**Exercise aim**. In this exercise, print only the lines from the line with "Where should I click to: Select" to the last line of the data below, inclusive. Any pictures should be left out.

**Information shown**.

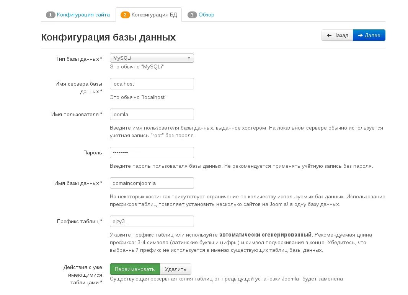The image size is (408, 295).
Task: Focus the domaincomjoomla database name field
Action: (x=152, y=183)
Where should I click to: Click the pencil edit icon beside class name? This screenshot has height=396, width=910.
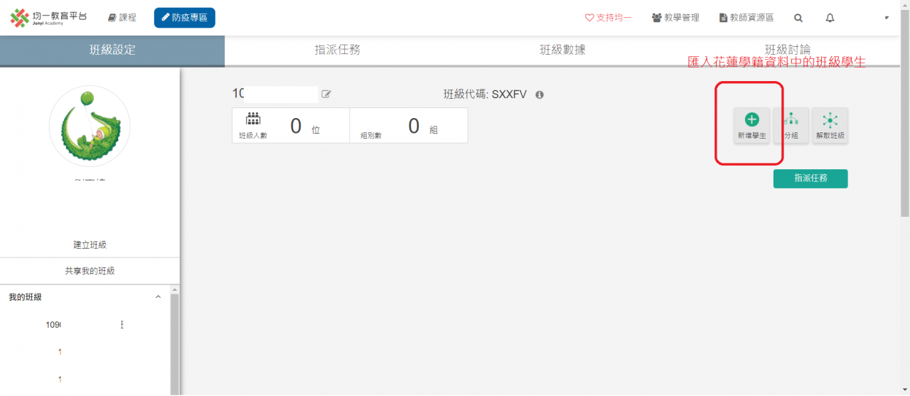pos(326,94)
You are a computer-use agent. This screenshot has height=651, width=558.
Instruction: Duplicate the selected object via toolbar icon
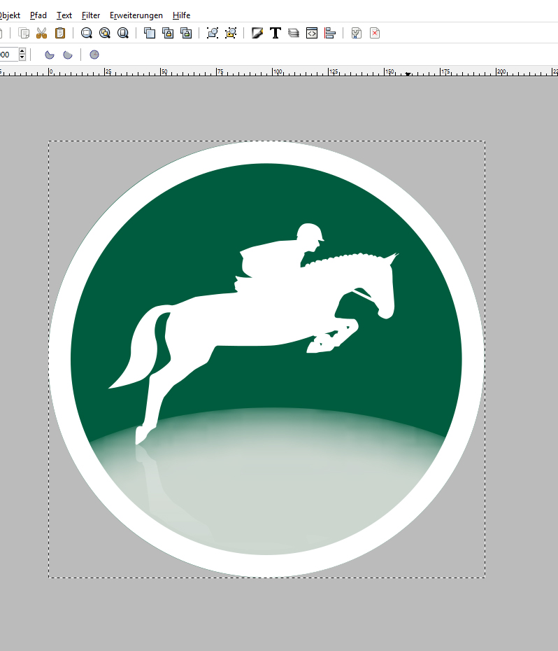pyautogui.click(x=150, y=33)
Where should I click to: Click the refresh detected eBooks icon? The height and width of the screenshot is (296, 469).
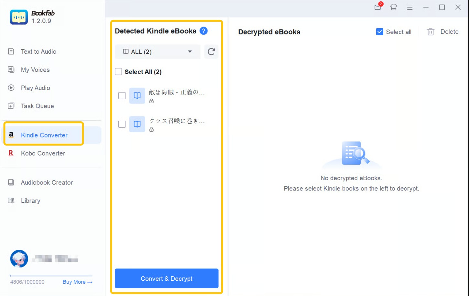point(211,52)
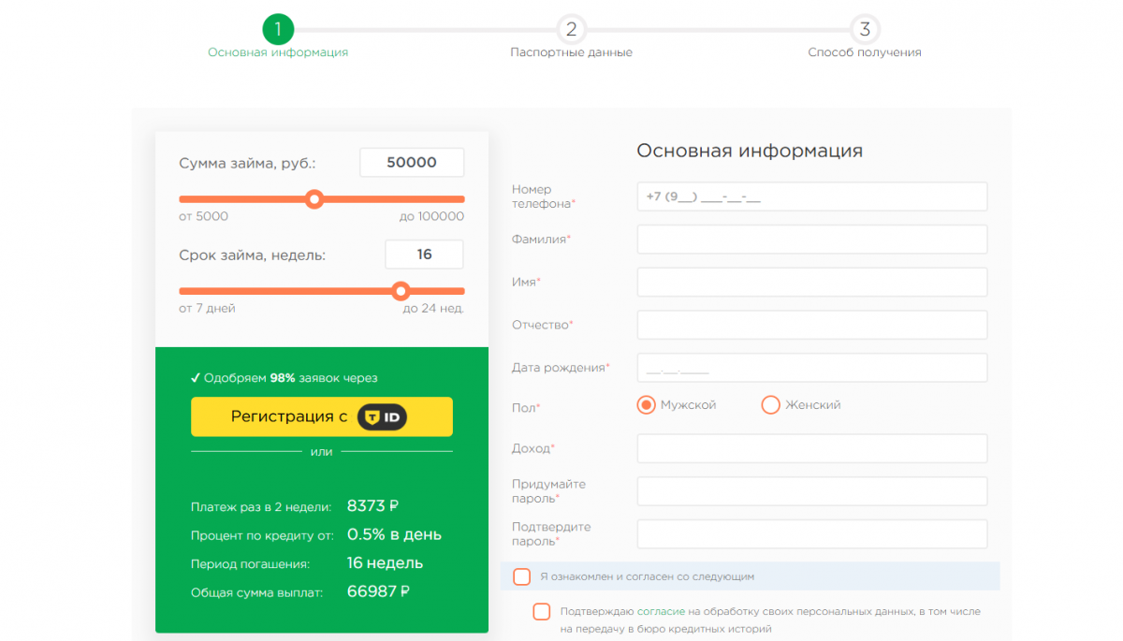This screenshot has width=1123, height=641.
Task: Focus the Номер телефона input
Action: [811, 197]
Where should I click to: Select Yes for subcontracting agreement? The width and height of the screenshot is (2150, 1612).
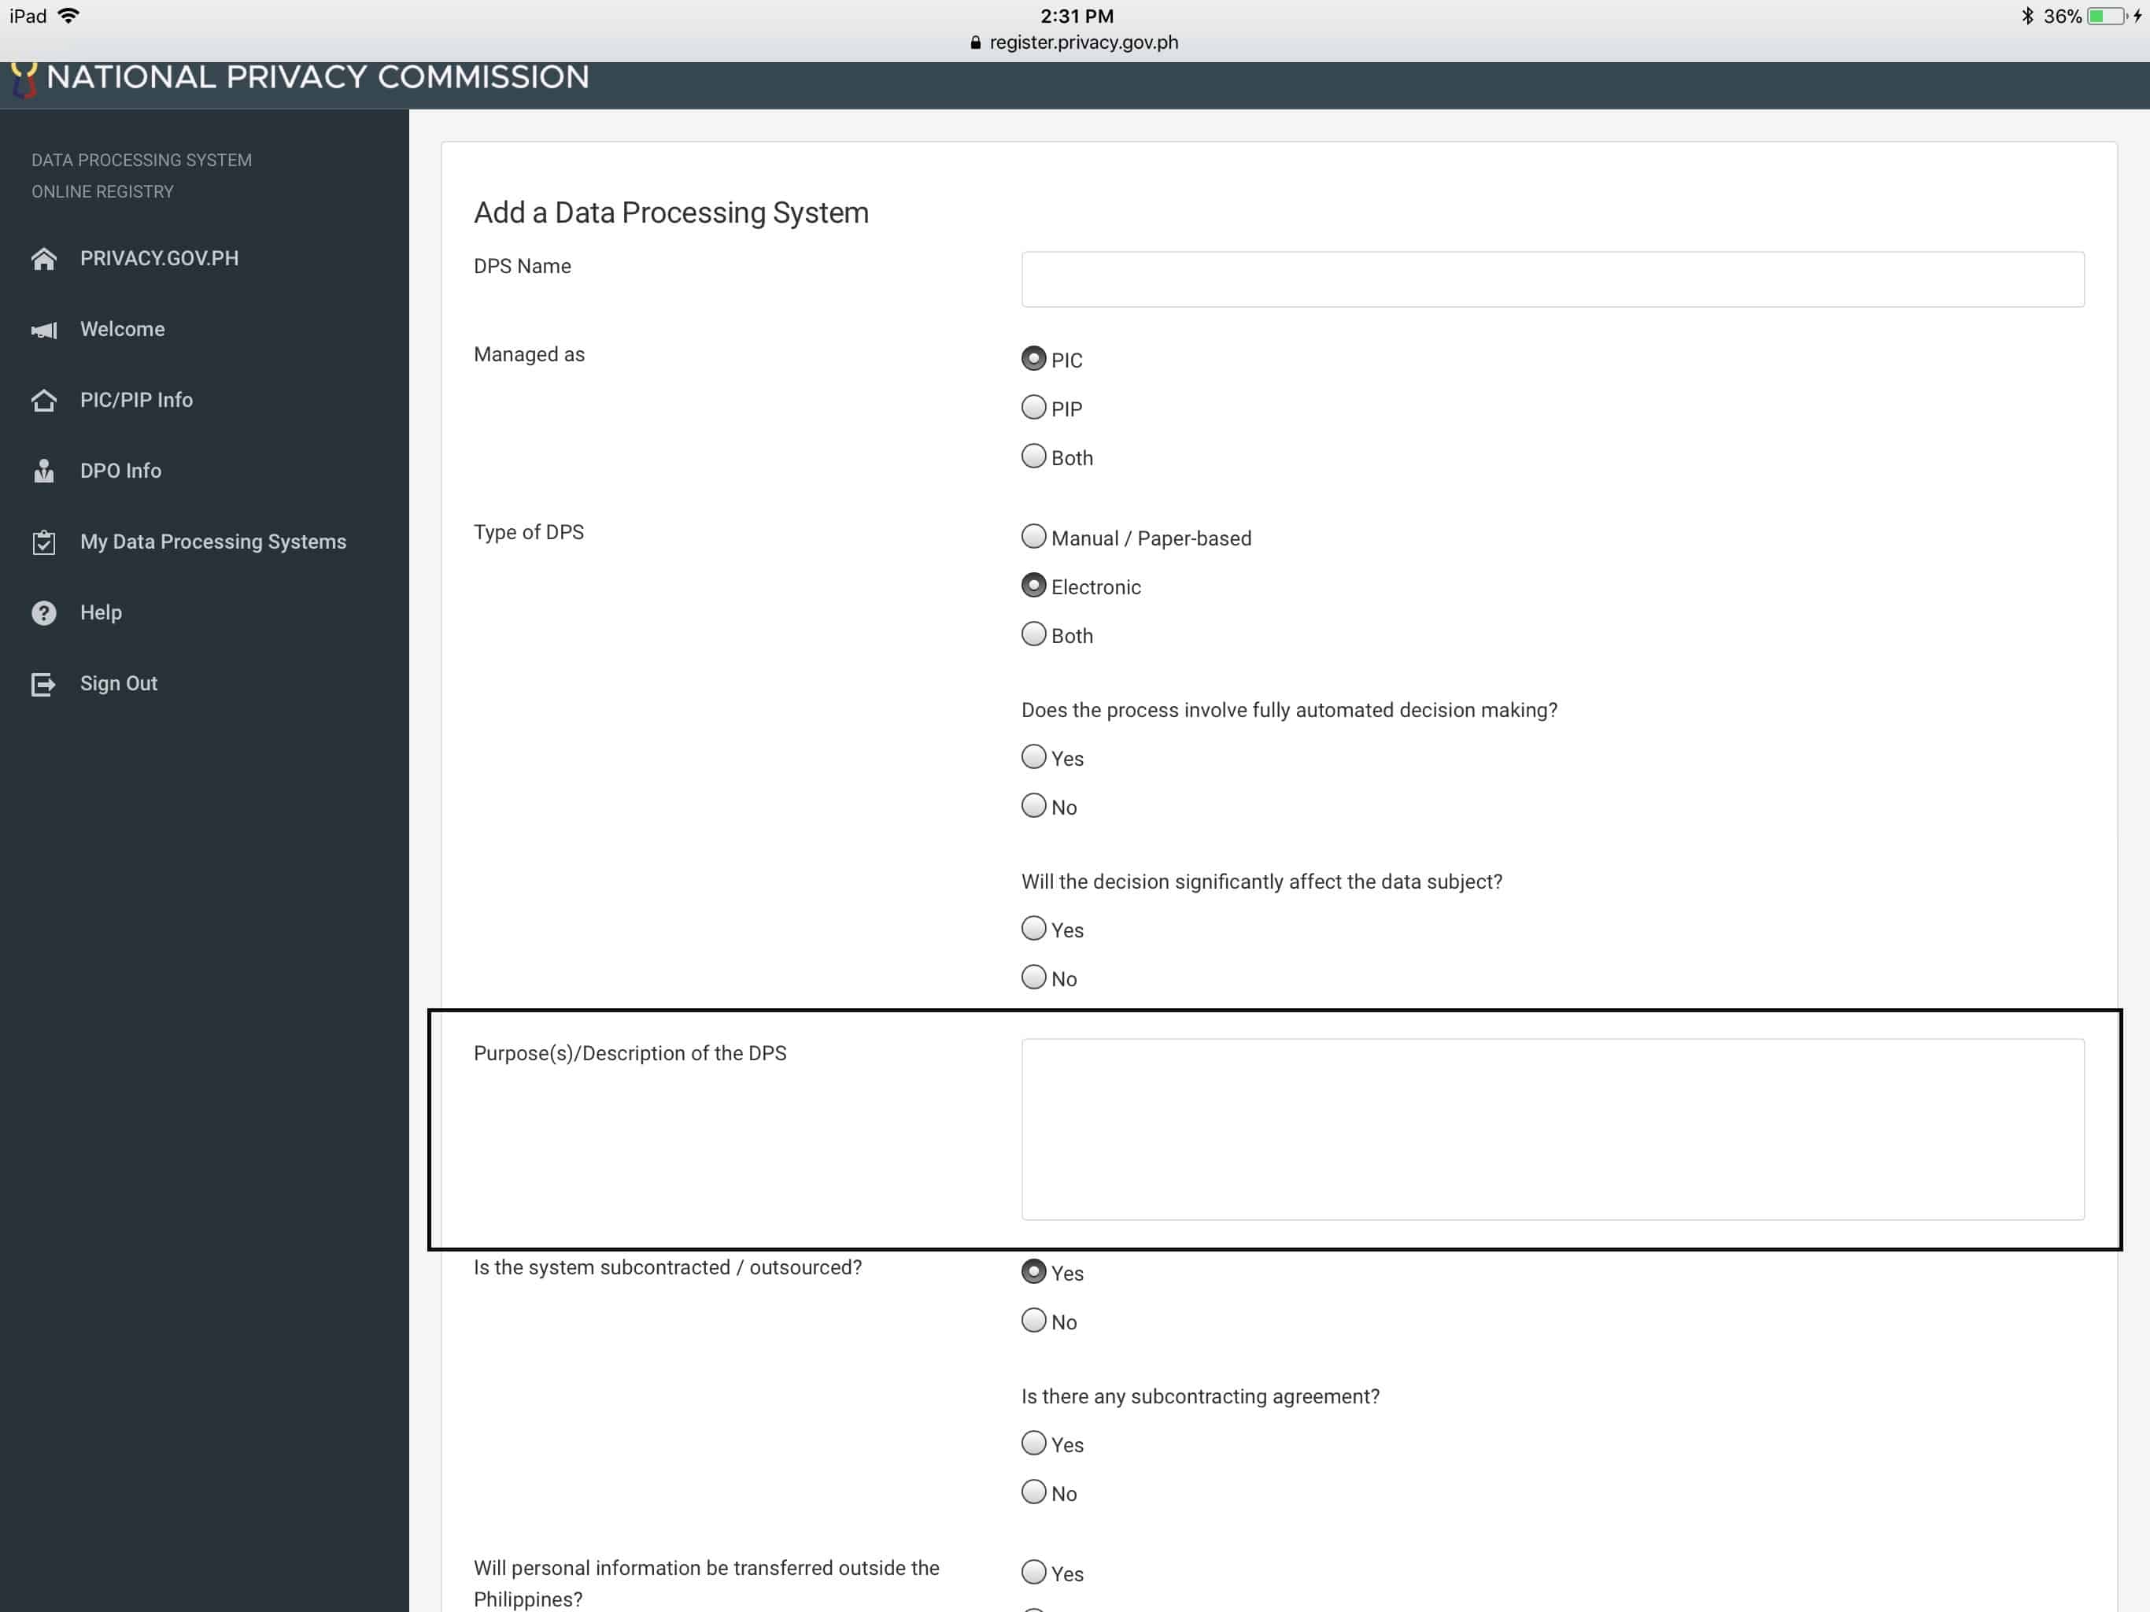click(x=1032, y=1443)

**Answer to the problem**.
Where should I click to: Select Yes for subcontracting agreement? The width and height of the screenshot is (2150, 1612).
click(x=1032, y=1443)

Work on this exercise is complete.